Joel Becker Joel.Becker at oracle.com
Thu Sep 17 18:43:33 PDT 2009


On Thu, Sep 17, 2009 at 09:29:14AM -0700, Linus Torvalds wrote:
> Why would anybody want to hide it at all? Why even the libc hiding?
> 
> Nobody is going to use this except for special apps. Let them see what 
> they can do, in all its glory. 

	I expect everyone will use this through cp(1), so that cp(1) can
try to get server-side copy on the network filesystms.
	Speaking of "all its glory", what we have now is:

int sys_copyfileat(int oldfd, const char *oldname, int newfd,
                   const char *newname, int flags, int atflags)

> So I'd suggest something like having two system calls: one to start the 
> operation, and one to control it.
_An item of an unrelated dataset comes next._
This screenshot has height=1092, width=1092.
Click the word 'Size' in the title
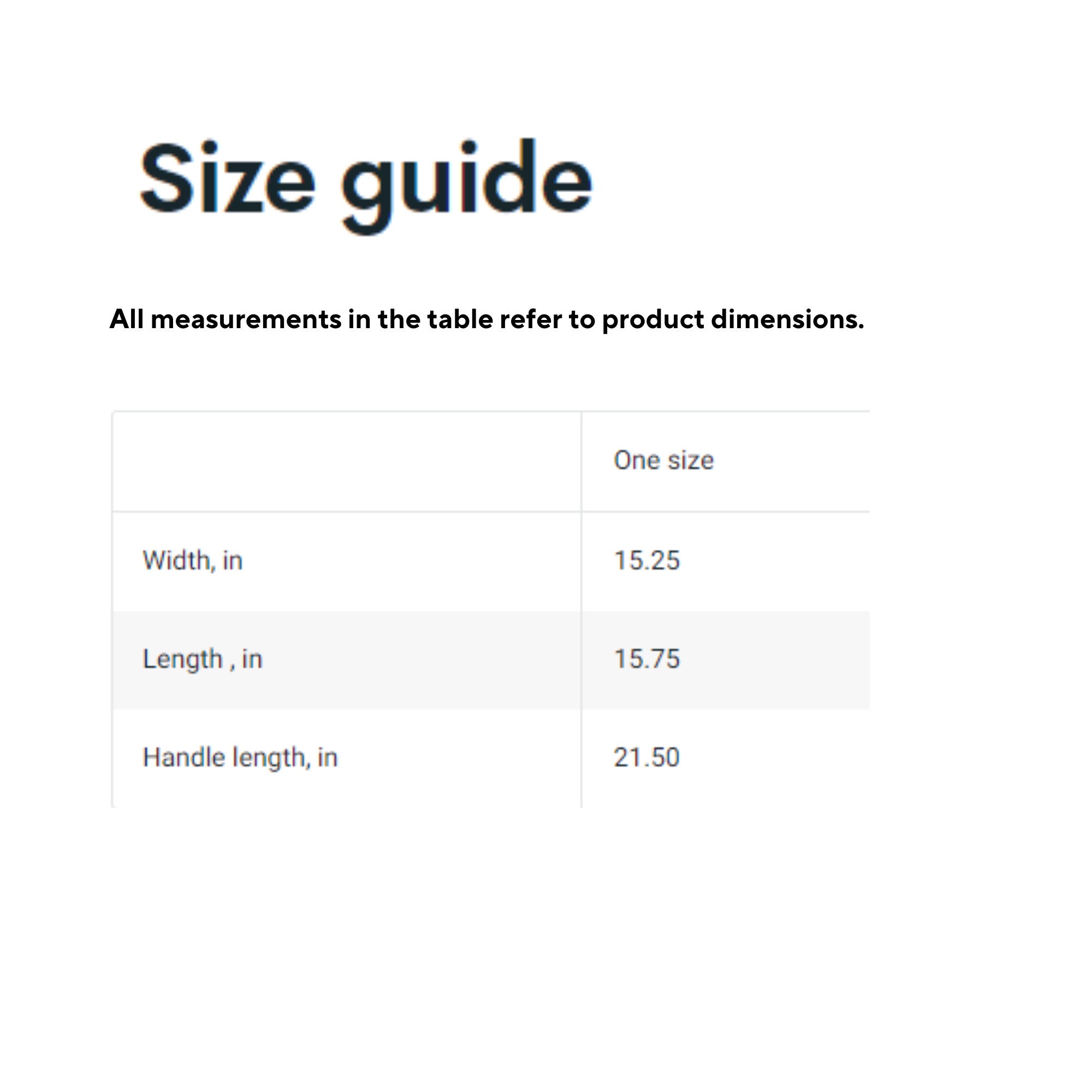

And for a filesystem that does atomic 
> copies, the 'start' one obviously would also finish it, so the 'control' 
> it would be a no-op, because there would never be any outstanding ones.
> 
> See what I'm saying? It wouldn't complicate _your_ life, but it would 
> allow for filesystems that can't do it atomically (or even quickly).
> 
> So the first one would be something like
> 
> 	int copyfile(const char *src, const char *dest, unsigned long flags);
> 
> which would return:
> 
>  - zero on success
>  - negative (with errno) on error
>  - positive cookie on "I started it, here's my cookie". For extra bonus 
>    points, maybe the cookie would actually be a file descriptor (for 
>    poll/select users), but it would _not_ be a file descriptor to the 
>    resulting _file_, it would literally be a "cookie" to the actual 
>    copyfile event.

	Actually, if the cookie is a magic file descriptor, you don't
need ctl.  You can play tricks like polling for completoin,
read(magic_fd, &remain, sizeof(loff_t)) for status, and close(magic_fd)
for cancel.  Might be a bit overloaded, though.

> and then for ocfs2 you'd never return positive cookies. You'd never have 
> to worry about it.

	I suspect we'll later take advantage of copyfile's other
modes.  I did reflink as reflink only for the simple fact of doing one
thing and well, not because I think copyfile isn't good.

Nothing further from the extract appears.